Disabled and chronically ill people are vastly overrepresented on waiting lists, and they’re also the groups who have sacrificed the most throughout the pandemic. Some are still shielding, and others started shielding again in the run-up to now cancelled appointments. According to Nuffield Trust, patients rating their satisfaction as 0/10 had already doubled since the start of austerity. COVID compounded this, and now the bank holiday has added fuel to the fire, too. The very people who missed out the most, made sacrifices that most non-disabled folks can barely conceive, now have been dished another dose of medical trauma - all for the pomp of a public period of mourning.
Whilst much of the general public mourned the Queen,
many others were mourning the hope that their conditions were finally set to improve. Mentally, psyching yourself up for an operation can take months, so I can only imagine the pain of having it snatched away so close to the apparent finish line. There is no ethical justification in having further delayed life-improving treatments just to mourn someone who has already passed. Whether you loved the Queen and what the monarchy stands for, or you see it as a relic of a bygone colonial era, the material conditions that many ill folks are living under are surely more important. In fact, support for the monarchy overall is waning in recent years. According to polling published recently in the Guardian, less than half of young people support a monarchy; 47% even with the temporary pity boost that the institution has received in the wake of Queen Elizabeth’s death, and 33% beforehand. Support is waning amongst older demographics too, but at a slower rate.

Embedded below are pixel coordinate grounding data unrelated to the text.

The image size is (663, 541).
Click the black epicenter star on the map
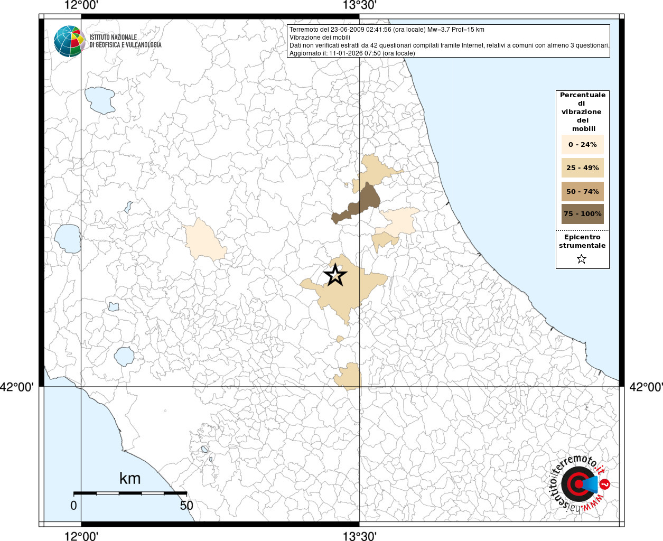point(335,275)
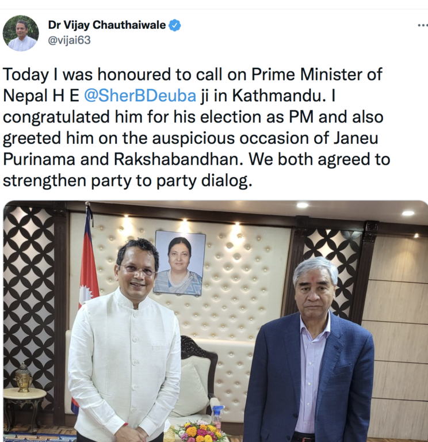The height and width of the screenshot is (442, 428).
Task: Open the author's round profile avatar
Action: (x=21, y=33)
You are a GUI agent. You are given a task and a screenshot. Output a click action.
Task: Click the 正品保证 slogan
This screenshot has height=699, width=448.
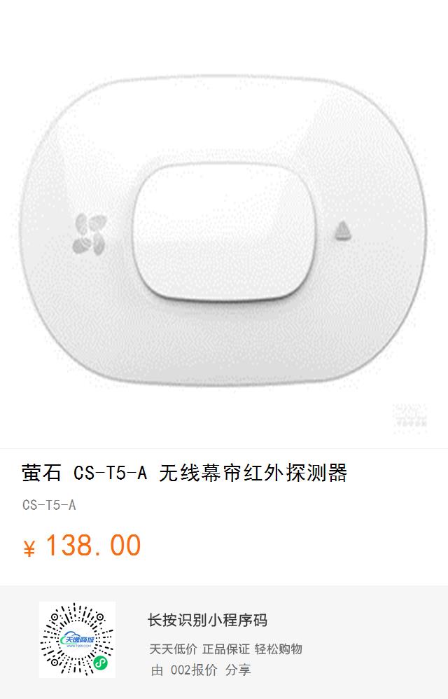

As disability crosses every intersect, we have to consider the impact of race and gender here too. Many of the people whose healthcare was being de-prioritised right now for deference to the Queen also have family histories of generational trauma that was inflicted in the name of the Crown, too. Statistics from 2020 reveal that women from an ethnic minority background are more likely to be disabled than their white counterparts. A study from the University of Surrey, led by Dr Emily Williams, found the following: “Those from a South Asian background, at every stage of adulthood, were more likely to experience poor physical functioning and had an increased risk of developing a physical disability than their White counterparts. This ethnic difference was most pronounced in women, with older South Asian women (over the age of 60) being four times more likely to report having a physical disability compared with older White British women of the same age. “The increased risk among South Asians could not be attributed to socioeconomic status or existing major health conditions such as diabetes, which is particularly prevalent among UK South Asian people. “Researchers also found that African Caribbean women had elevated odds of poor physical functioning compared with White British women from middle age onwards, for example, in the older group, with 75% of African Caribbean women reporting poor physical functioning compared with 57% of White British women. The research indicated that socioeconomic status and chronic conditions, in particular obesity and hypertension, may help explain some but not all of the increased risks reported by African Caribbean females.”
Nearly half of children in poverty live with a disabled relative, and one in five workers are also disabled. For every person waiting on treatments or improvement of symptoms, there is an entire support network behind them working overtime to pick up the slack and minimise their suffering until the state picks them back up. Most of us will become disabled at some point in our lives, so this affects every family in the UK in some capacity.